Number of jobs disputed in Arctic drilling debate

? Pitching the president’s energy agenda, Interior Secretary Gale Norton told a farm group in Arkansas last week that oil drilling in an Arctic wildlife refuge would produce more than 700,000 jobs.

She also cited the number at stops in Missouri and Indiana and has used it in recent months on talk shows, in speeches and in newspaper op-ed articles.

But some independent economists call the figure highly suspect, based on a 12-year-old study using assumptions that may or may not be valid. A separate study for the Energy Department estimates about a third as many jobs. Environmentalists say a more accurate number though disputed as well would be about 50,000.

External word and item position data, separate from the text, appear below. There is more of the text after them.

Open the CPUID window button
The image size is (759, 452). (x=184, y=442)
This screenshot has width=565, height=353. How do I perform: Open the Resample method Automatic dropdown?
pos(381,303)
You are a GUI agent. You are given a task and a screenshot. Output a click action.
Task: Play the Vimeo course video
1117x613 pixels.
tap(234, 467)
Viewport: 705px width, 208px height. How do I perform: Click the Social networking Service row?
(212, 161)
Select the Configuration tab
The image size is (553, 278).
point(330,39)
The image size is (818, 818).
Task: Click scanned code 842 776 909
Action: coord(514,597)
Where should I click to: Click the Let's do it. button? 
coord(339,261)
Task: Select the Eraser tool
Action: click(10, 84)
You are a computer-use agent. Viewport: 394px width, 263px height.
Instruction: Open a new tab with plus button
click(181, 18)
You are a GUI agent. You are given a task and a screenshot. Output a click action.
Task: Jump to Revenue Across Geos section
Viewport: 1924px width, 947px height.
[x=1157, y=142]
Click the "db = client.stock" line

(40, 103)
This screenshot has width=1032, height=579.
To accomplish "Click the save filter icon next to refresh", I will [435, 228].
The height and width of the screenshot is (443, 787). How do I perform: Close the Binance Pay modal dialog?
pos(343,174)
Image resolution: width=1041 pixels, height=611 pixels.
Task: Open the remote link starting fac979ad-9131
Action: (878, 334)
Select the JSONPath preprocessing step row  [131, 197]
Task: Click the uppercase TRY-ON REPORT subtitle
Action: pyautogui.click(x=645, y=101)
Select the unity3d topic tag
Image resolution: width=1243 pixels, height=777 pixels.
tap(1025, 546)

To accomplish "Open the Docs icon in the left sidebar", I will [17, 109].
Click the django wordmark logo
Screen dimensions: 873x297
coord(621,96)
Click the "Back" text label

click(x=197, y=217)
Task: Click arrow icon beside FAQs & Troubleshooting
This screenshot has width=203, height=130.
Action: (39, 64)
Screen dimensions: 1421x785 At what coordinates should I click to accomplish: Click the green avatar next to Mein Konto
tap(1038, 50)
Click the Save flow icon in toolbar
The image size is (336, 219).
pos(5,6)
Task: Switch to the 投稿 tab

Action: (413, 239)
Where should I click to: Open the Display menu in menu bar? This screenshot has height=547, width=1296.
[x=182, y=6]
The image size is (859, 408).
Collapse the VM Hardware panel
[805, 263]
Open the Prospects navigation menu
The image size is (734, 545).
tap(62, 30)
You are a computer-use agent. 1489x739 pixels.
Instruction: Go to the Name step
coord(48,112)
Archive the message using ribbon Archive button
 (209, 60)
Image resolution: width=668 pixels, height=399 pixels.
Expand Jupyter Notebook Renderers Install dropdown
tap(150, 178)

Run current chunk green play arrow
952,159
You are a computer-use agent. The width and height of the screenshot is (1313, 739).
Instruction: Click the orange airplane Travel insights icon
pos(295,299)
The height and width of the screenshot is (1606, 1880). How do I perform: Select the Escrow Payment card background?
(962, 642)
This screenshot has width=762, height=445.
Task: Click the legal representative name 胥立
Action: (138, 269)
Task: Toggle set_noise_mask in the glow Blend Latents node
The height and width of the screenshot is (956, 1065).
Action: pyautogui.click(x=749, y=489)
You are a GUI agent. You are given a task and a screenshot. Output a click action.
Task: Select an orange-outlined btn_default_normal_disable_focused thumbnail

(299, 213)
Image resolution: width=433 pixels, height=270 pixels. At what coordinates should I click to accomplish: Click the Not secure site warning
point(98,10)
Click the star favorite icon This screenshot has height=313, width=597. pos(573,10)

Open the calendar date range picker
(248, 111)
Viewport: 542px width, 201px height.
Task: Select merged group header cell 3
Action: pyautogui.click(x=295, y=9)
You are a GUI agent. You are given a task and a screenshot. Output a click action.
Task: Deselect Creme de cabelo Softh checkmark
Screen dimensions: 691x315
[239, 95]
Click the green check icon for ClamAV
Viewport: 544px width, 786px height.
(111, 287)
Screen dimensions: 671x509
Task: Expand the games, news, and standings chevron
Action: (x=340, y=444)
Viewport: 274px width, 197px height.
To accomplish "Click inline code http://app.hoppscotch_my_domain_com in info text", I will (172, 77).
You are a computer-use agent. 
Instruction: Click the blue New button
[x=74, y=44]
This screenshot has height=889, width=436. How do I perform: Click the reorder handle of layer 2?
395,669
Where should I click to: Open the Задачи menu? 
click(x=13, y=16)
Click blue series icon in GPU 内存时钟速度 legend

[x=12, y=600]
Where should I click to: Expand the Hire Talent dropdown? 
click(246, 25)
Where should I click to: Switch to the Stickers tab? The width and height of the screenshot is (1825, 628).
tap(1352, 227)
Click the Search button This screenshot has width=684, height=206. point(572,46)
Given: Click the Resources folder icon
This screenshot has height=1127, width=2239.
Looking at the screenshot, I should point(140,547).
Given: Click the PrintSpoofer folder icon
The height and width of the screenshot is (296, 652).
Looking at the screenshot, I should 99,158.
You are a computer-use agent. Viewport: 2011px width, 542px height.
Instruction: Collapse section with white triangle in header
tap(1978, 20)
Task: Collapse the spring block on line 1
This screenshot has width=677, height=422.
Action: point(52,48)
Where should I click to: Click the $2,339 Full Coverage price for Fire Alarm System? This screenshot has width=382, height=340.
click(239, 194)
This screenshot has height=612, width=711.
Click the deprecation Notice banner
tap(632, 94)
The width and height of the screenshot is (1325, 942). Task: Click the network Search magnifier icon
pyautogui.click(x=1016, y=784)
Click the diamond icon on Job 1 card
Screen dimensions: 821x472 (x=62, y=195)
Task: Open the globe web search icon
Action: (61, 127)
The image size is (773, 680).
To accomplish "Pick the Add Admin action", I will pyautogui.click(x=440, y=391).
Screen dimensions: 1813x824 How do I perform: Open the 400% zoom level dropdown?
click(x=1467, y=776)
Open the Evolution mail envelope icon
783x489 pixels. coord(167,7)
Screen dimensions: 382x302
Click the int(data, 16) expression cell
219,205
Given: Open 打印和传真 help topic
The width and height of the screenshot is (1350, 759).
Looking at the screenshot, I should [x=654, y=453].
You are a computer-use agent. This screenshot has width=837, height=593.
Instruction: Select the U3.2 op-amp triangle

Even some drilling supporters say the Norton number is at best a “high water mark” guess.

As the Senate prepares in the coming weeks to debate whether to allow oil companies to drill in Alaska’s Arctic National Wildlife Refuge, the spin from both sides of the issue has contained distortions ranging from the amount of oil the refuge contains to the likely environmental impact.

But it is the issue of jobs that has resonated most clearly in Congress where the future of ANWR, as the refuge is called, will be decided. Last summer the Teamsters Union dangled a 735,000 jobs number before lawmakers, helping win House passage of an energy bill that includes drilling in the refuge.

Some economists question whether the analysis from 12 years ago can provide an accurate forecast of jobs today.

“The numbers don’t make sense. … They’re not even in the ballpark,” maintains Dean Baker, an economist whose analysis has been cited frequently by environmentalists.